**Source excerpt**
-------------------------

Cullen 🔸 comments on Third-wave AI safety needs sociopolitical thinking

Cullen 🔸 4 Apr 2025 16:58 UTC
2 points
0 ∶ 0
Thanks for this very thoughtful reply!

I have a lot to say about this, much of which boils down to a two points:
1. I don’t think Jeremy is a good example of unnecessary polarization.
2. I think “avoid unnecessary polarization” is a bad heuristic for policy research (which, related to my first point, is what Jeremy was responding to in Dislightenment), at least if it means anything other than practicing the traditional academic virtues of acknowledging limitations, noting contrary opinion, being polite, being willing to update, inviting disagreement, etc.
The rest of your comment I agree with.

I realize that point (1) may seem like nitpicking, and that I am also emotionally invested in it for various reasons. But this is all in the spirit of something like avoiding reasoning from fictional evidence: if we want to have a good discussion of avoiding unnecessary polarization, we should reason from clear examples of it. If Jeremy is not a good example of it, we should not use him as a stand-in.

I was just using Jeremy as a stand-in for the polarisation of Open Source vs AI Safety more generally.

-------------------------

**Data lines**
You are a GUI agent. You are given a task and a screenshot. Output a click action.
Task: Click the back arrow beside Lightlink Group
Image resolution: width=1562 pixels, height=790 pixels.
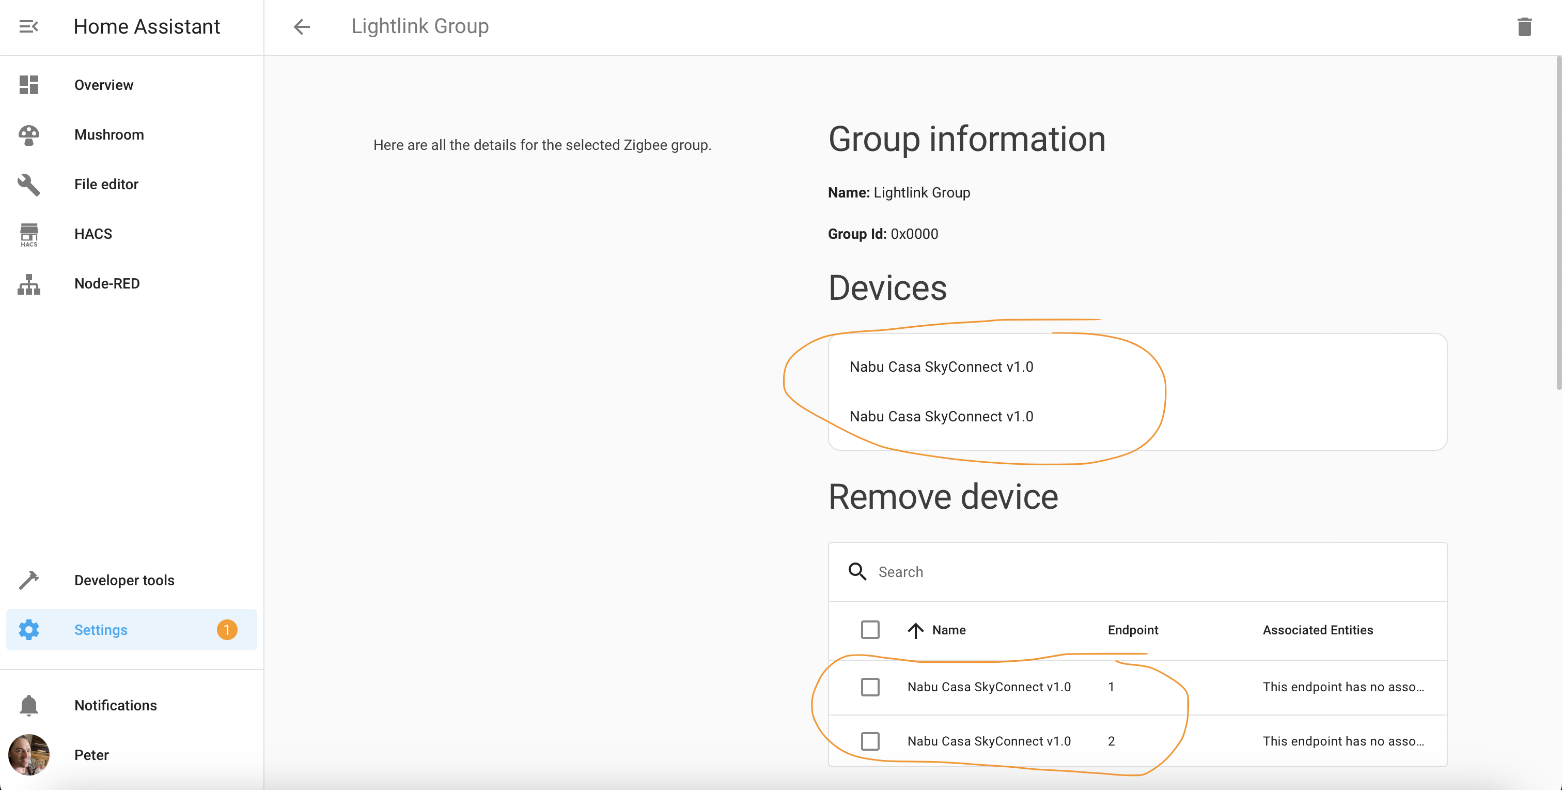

-------------------------

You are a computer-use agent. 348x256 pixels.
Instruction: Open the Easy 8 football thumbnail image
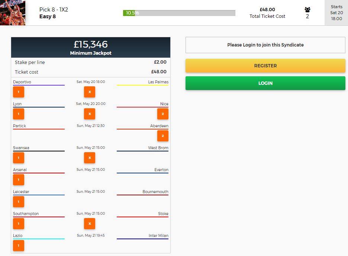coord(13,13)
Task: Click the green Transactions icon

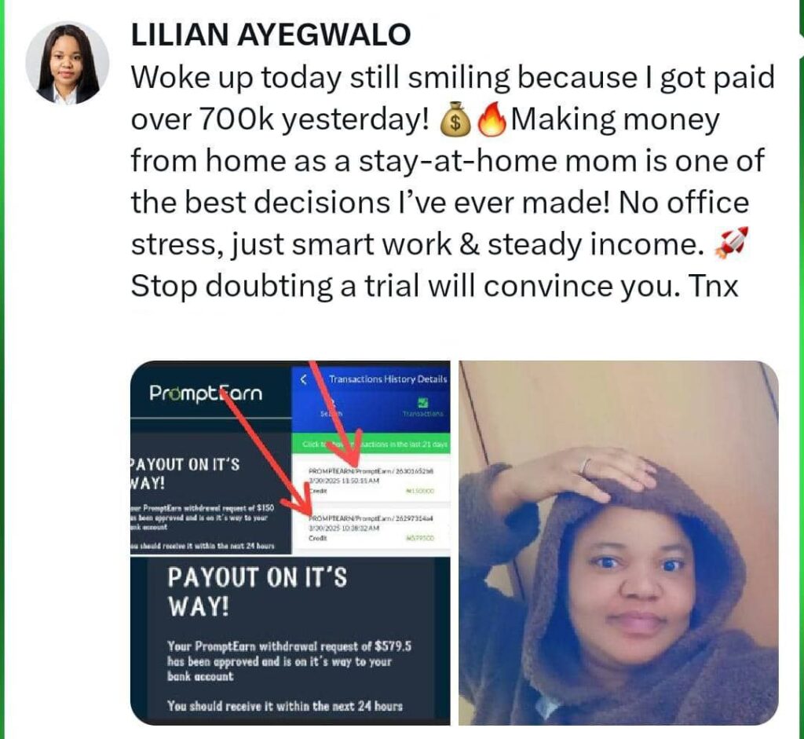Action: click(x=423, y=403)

-------------------------

**Exercise requirements**
1/ Condense the paragraph of the forum comment beginning "I realize that point (1)" into a short bulleted list that keeps its main facts.
2/ Reproduce the forum comment starting at "The rest of" and ending at "as a stand-in.", with "nitpicking" changed to "hairsplitting".
3/ Write what comes next in the forum comment, picking up after its final sentence.

**Final results**
1/
- Point (1) may seem like nitpicking, and the writer is emotionally invested in it for various reasons.
- The concern is similar to avoiding reasoning from fictional evidence.
- A good discussion of avoiding unnecessary polarization should reason from clear examples of it.
- If Jeremy is not a good example, he should not be used as a stand-in.

2/
The rest of your comment I agree with.

I realize that point (1) may seem like hairsplitting, and that I am also emotionally invested in it for various reasons. But this is all in the spirit of something like avoiding reasoning from fictional evidence: if we want to have a good discussion of avoiding unnecessary polarization, we should reason from clear examples of it. If Jeremy is not a good example of it, we should not use him as a stand-in.

3/
Right, this is in large part where our disagreement is: whether Jeremy is good evidence for or an example of unnecessary polarization. I just simply don’t think that Jeremy is a good example of where there has been unnecessary (more on this below) polarization because I think that he, explicitly and somewhat understanably, just finds the idea of approval regulation for frontier AI abhorrent. So to use Jeremy as evidence or example of unnecessary polarization, we have to ask what he was reacting to, and whether something unnecessary was done to polarize him against us.

Dislightenment “started out as a red team review” of FAIR, and FAIR is the most commonly referenced policy proposal in the piece, so I think that Jeremy’s reaction in Dislightenment is best understood as, primarily, a reaction to FAIR. (More generally, I don’t know what else he would have been reacting to, because in my mind FAIR was fairly catalytic in this whole debate, though it’s possible I’m overestimating its importance. And in any case I wasn’t on Twitter at the time so may lack important context that he’s importing into the conversation.) In which case, in order to support your general claim about unnecessary polarization, we would need to ask whether FAIR did unnecessary things polarize him.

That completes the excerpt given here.